I crossed my knees, wrapped my arms across my chest and hung on.

It is a brilliantly effective piece of work; more than once the large audience let out an audible gasp in response to an image or a phrase. It was definitely effective as evidenced by how deeply pained I am this morning. But I’m wondering if that is entirely a good thing.

The timing of all this is perfect, as it clearly shows how the “Healthcare Industry” has been screwing us over for their own profits for a long time and continues to by stacking the deck, twisting the facts and making up their own rules while we suffer and die at their feet. I wonder if ‘they’ slept any better than I did last night.

My own perspective and my own pain come from SO having BEEN where many of the folks portrayed on the screen were. In a discussion beforehand, I did realize that part of my distress over the trailer was in SEEING images of people as dysfunctional as I once was when I never actually viewed myself in that state. I mean, I lived it, I woke up every morning and WAITED for the pain to wake up and course through me. Even with the sound off, we could see one young woman mouthing the word “Pain, pain, the PAIN” and my eyes spilled over. There are a few photos of me during those years where I can see myself clutching my own hands to rather hold myself together, but no moving images of the times when I couldn’t trust my legs to get me across the room….of how I learned (when I actually trusted myself to drive) to manually pull my left leg into the car before I closed the door. I actually slammed my head with the car door once for forgetting the SEQUENCE of getting into the car. There were many months when I knew I couldn’t drive at all. These are not memories to return to easily.

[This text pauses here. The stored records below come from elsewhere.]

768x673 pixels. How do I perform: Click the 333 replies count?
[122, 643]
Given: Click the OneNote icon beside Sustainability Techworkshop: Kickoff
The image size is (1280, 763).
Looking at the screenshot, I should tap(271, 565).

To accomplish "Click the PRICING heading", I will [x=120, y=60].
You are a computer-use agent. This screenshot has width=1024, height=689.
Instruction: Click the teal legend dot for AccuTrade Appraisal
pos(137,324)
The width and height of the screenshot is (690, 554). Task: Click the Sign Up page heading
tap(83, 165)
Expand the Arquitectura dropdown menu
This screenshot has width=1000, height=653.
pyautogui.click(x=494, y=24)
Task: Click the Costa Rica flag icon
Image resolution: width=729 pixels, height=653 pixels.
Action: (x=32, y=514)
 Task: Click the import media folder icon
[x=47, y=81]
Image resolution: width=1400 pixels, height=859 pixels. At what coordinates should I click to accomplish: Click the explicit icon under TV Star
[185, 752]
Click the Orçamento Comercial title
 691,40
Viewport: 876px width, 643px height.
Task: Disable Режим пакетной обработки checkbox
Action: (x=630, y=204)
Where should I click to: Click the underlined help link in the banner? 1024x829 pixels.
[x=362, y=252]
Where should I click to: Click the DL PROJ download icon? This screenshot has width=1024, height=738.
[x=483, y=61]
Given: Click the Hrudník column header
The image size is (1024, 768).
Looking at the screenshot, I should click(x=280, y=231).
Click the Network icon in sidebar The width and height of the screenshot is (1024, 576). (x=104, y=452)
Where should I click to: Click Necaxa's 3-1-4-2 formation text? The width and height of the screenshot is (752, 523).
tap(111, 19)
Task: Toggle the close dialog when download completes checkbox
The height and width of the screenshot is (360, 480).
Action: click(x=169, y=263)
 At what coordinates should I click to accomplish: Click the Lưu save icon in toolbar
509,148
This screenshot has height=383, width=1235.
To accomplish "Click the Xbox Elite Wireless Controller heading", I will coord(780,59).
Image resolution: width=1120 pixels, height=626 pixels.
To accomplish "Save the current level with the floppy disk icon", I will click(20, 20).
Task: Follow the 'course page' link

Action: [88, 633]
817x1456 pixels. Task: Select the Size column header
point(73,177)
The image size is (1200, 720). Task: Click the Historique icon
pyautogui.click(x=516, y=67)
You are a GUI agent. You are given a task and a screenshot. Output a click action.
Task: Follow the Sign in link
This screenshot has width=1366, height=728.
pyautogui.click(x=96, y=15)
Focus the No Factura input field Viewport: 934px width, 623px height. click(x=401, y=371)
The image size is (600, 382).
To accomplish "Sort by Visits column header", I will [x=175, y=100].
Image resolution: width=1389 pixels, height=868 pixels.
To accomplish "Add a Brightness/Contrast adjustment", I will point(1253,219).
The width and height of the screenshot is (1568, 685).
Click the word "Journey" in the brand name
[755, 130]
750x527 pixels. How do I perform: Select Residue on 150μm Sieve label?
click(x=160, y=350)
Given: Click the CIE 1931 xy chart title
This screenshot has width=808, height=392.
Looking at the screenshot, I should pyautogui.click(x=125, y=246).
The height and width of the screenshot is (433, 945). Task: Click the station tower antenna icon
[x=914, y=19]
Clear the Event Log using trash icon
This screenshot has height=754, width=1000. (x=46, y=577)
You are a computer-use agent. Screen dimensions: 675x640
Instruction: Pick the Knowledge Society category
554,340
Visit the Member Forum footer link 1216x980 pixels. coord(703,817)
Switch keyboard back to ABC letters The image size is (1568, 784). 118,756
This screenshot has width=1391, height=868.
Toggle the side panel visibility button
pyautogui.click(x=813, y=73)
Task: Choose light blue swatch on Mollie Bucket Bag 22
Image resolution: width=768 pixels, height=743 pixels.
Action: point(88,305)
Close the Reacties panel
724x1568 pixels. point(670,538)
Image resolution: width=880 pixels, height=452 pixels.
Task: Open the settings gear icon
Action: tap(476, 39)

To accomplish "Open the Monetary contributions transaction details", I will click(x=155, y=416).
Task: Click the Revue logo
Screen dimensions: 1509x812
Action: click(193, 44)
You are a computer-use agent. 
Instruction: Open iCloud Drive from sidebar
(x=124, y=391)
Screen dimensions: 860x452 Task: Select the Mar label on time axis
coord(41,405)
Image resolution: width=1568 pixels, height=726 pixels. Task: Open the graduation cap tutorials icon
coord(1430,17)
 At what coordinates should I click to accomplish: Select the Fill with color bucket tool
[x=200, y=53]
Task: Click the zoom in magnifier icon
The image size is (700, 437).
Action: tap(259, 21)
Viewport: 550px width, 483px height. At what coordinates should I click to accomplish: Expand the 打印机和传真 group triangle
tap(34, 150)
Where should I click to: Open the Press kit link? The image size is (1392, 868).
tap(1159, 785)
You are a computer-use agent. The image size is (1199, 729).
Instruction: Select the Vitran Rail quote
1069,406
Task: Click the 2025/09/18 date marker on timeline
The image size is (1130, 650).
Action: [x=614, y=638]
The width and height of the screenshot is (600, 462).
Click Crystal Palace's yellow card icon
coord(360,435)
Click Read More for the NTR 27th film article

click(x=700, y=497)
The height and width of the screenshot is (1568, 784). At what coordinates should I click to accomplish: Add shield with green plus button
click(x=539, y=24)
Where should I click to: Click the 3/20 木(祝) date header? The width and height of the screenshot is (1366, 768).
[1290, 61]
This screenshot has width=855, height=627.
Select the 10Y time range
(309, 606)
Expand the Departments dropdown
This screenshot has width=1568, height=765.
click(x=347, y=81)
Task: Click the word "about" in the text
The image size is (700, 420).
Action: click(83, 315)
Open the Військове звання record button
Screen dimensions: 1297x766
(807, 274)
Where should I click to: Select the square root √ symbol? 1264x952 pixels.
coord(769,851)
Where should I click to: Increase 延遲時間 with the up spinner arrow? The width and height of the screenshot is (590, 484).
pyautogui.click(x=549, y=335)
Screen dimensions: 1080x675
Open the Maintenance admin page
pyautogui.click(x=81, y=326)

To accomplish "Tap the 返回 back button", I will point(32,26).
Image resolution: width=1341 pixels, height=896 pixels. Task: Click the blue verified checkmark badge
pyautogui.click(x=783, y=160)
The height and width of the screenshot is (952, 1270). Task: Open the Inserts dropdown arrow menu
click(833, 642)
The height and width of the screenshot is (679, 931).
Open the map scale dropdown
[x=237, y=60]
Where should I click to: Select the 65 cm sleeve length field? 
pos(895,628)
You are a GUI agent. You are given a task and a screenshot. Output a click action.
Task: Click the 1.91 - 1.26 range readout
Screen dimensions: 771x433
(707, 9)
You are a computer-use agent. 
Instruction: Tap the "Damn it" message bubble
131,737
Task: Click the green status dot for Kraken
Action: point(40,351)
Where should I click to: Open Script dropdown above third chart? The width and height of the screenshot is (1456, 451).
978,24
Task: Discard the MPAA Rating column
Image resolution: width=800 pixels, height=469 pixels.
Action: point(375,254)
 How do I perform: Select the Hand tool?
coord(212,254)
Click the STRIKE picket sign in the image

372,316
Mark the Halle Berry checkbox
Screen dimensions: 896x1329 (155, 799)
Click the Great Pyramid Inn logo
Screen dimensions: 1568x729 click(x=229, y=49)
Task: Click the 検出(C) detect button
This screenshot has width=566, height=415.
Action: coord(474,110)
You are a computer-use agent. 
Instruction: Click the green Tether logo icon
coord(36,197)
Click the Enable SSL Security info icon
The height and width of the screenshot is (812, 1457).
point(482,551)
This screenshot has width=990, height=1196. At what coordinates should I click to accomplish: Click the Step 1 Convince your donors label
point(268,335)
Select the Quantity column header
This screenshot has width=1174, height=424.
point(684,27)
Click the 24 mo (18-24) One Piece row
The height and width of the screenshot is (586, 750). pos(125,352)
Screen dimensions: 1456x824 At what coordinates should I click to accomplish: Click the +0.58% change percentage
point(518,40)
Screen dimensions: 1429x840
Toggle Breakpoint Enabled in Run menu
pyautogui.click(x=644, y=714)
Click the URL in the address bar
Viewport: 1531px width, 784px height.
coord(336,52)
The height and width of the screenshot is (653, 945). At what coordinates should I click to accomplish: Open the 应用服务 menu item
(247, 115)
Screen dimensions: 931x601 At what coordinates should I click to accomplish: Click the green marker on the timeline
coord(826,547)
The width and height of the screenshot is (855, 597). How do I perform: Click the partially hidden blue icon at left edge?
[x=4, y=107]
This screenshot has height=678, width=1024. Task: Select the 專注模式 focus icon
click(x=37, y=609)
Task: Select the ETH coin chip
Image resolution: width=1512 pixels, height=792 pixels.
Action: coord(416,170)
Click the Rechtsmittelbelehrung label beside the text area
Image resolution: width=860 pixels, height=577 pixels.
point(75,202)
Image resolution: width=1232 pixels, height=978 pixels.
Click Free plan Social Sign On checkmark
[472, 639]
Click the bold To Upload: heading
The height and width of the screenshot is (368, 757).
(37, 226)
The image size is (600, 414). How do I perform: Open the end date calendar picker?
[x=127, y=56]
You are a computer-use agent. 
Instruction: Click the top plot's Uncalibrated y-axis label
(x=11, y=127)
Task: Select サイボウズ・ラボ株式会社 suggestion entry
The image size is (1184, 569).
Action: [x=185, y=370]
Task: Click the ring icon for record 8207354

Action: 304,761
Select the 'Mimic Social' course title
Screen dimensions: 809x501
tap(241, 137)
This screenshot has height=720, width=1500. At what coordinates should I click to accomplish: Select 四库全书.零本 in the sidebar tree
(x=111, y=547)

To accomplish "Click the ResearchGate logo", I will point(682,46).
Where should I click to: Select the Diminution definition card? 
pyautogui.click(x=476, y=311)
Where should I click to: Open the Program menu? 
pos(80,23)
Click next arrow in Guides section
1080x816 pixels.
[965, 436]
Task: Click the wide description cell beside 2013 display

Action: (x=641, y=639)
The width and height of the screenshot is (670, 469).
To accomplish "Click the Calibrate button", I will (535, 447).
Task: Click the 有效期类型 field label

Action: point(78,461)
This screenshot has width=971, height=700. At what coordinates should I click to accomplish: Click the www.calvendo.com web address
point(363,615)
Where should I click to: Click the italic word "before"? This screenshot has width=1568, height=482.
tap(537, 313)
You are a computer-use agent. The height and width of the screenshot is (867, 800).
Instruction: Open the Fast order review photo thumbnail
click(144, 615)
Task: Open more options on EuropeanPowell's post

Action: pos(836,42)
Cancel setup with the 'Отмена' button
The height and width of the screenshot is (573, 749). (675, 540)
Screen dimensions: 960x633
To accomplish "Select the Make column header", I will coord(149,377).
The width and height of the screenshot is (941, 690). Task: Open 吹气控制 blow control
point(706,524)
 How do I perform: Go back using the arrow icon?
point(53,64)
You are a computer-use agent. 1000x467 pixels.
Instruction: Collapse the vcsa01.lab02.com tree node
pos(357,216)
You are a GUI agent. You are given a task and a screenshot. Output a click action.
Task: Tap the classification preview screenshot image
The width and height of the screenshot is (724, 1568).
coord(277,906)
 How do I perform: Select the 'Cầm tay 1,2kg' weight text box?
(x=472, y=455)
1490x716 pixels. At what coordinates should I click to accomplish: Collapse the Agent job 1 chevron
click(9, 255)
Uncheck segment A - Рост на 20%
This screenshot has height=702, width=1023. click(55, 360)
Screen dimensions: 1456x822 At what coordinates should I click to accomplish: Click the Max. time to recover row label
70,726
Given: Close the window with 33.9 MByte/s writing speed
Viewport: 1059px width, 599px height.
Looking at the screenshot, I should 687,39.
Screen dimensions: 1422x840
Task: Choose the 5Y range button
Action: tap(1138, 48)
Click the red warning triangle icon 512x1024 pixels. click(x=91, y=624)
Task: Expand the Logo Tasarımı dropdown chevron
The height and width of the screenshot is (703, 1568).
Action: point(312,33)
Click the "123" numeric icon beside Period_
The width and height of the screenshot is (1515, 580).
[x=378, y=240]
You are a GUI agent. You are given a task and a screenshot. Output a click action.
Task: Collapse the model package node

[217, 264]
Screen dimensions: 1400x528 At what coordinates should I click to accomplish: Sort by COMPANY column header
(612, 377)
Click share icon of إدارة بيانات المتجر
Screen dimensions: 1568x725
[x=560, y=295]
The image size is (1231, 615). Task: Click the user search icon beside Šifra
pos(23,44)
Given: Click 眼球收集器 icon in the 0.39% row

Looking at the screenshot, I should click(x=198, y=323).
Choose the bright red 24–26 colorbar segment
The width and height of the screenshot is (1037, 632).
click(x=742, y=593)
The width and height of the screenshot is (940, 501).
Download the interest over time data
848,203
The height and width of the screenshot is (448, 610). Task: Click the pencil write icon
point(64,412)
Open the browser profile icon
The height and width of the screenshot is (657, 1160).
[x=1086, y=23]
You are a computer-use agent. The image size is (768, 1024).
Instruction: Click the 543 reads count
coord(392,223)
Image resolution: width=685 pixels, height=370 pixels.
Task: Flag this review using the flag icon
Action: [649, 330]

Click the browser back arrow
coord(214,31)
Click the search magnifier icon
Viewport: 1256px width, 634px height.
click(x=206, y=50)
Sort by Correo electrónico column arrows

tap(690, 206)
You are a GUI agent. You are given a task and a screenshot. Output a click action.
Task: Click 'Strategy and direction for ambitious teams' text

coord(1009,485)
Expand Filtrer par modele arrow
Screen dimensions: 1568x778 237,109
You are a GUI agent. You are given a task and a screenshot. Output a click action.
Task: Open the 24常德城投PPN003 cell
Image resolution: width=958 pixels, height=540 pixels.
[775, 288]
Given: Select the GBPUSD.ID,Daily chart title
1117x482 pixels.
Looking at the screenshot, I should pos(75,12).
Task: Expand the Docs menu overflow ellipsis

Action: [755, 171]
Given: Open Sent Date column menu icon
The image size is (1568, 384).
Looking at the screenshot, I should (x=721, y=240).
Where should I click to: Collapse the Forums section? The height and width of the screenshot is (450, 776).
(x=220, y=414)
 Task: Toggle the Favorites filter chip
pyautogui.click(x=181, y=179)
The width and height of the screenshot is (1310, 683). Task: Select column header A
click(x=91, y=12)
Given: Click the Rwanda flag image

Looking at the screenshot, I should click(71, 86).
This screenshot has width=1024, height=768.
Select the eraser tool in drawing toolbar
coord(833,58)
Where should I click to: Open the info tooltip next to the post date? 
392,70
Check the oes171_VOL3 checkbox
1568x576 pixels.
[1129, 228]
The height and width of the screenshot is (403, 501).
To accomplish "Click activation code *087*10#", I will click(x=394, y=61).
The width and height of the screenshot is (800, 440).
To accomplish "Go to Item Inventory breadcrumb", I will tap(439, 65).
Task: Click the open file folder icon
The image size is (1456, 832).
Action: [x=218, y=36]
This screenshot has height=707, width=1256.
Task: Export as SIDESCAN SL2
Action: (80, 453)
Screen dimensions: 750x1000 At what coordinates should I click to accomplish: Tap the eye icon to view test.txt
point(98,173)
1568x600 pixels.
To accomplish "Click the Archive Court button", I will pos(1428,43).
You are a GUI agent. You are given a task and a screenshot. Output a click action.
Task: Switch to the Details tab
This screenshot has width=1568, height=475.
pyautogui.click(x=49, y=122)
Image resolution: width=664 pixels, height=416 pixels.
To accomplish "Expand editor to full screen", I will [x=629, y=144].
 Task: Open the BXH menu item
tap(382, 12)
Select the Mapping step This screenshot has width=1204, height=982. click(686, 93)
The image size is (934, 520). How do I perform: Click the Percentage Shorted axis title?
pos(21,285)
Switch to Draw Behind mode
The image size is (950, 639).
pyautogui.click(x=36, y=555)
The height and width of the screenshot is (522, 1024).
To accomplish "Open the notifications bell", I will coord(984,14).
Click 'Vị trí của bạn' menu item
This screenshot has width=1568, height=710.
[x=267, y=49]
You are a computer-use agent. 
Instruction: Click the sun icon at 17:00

The park ranger in the film speaks of driving home from a job he’d driven to and from hundreds of times and having to call his wife because he forgot where he was. Again my tears well up. I see myself clutching the steering wheel praying for a roadsign to tell me what highway I’m on and where I’m going. It’s a totally nightmarish experience to have out of the blue, but it’s a different kind of terrifying to hear so many others expressing the exact same thing over the years.

My perspective wasn’t only just my own, but the hundreds of folks’ who have emailed me over the years. They were all over the screen. The children got to us the most. The breaking hearts of the parents recounting how they were told there was ‘nothing wrong’ until it was too late was so hard to watch.

We watched footage of three Lyme Literate Doctors being persecuted while their patients wept. One shot shows that miserable piece of paper that states the insurance will no longer pay for a young woman in the middle of her treatment.

Now granted, the only ‘treatment’ dealt with in this film is the months/years of antibiotics route.

You come away with a sense of outrage towards the system and rightly so.

But I worry about what else we come away with. 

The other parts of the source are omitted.